Gaze across the horizon to the old, brick buildings being rehabilitated into loft housing and businesses. Straight ahead, you can’t help but notice the larger than life Everett Mill – once a large part of Lawrence’s manufacturing history. Now, a bustling mix of shops, businesses and industry. Just off to the right, in a virtual sea of bricks, is grass. Lush, green grass along the Spicket River. What once was a contaminated, blocked off runway of water, is now a natural amphitheater, waiting to be played in or relaxed on.
That, is The Gateway, also known as the Oxford Site Park. What once was an abandoned brownfield site is now lush with potential. To me, it’s indicative of the city itself. Just one of the projects of Heather McMann and her team at Groundwork Lawrence. From rail trails, to community farming, to projects like The Gateway, GWL is working to transform Lawrence into a more green city – one property at a time.

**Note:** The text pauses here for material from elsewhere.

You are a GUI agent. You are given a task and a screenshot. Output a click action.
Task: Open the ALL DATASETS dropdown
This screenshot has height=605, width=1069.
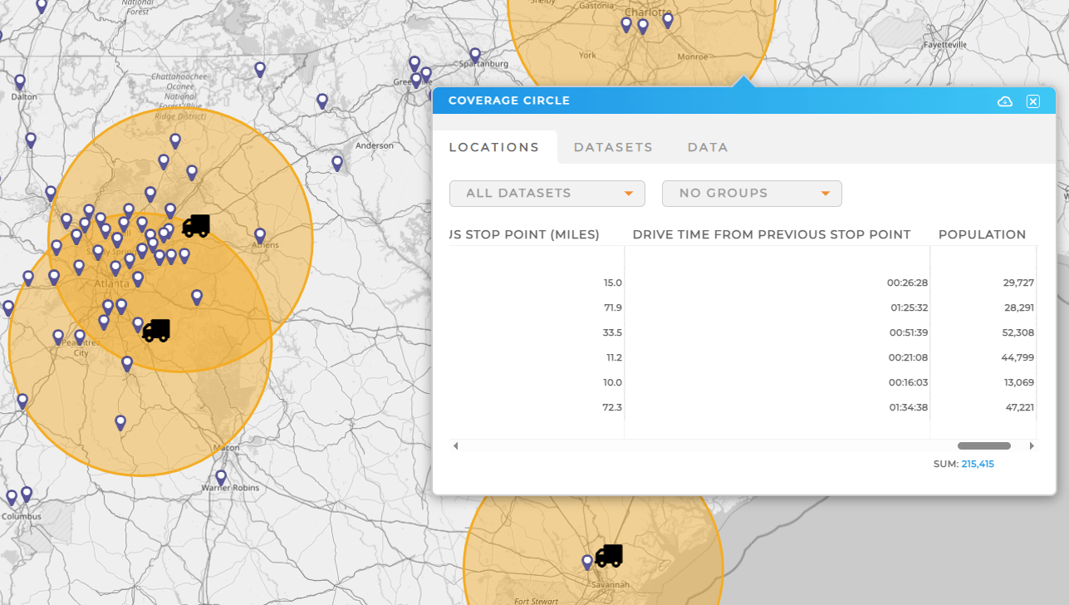[x=547, y=193]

Personally, I think Lawrence takes it on the proverbial chin too often. It’s a working class city. It’s always been an immigrant city. They are now called “Gateway Cities”. So is Haverhill, mind you, but for whatever reason, Lawrence seems to have this reputation of being bad. I tend to disagree. I think, as with many cities, the bad news always outweighs the good. No one ever talks about the good that’s taking place in Lawrence, just the not so good. That, is unfortunate.
Next time you’re in Lawrence, pull into the parking lot of One Canal Street – park along the grass side of the lot. Walk down the pathway and step in the grass. Take your shoes off. Stay a while. Enjoy one of the many good aspects of Lawrence.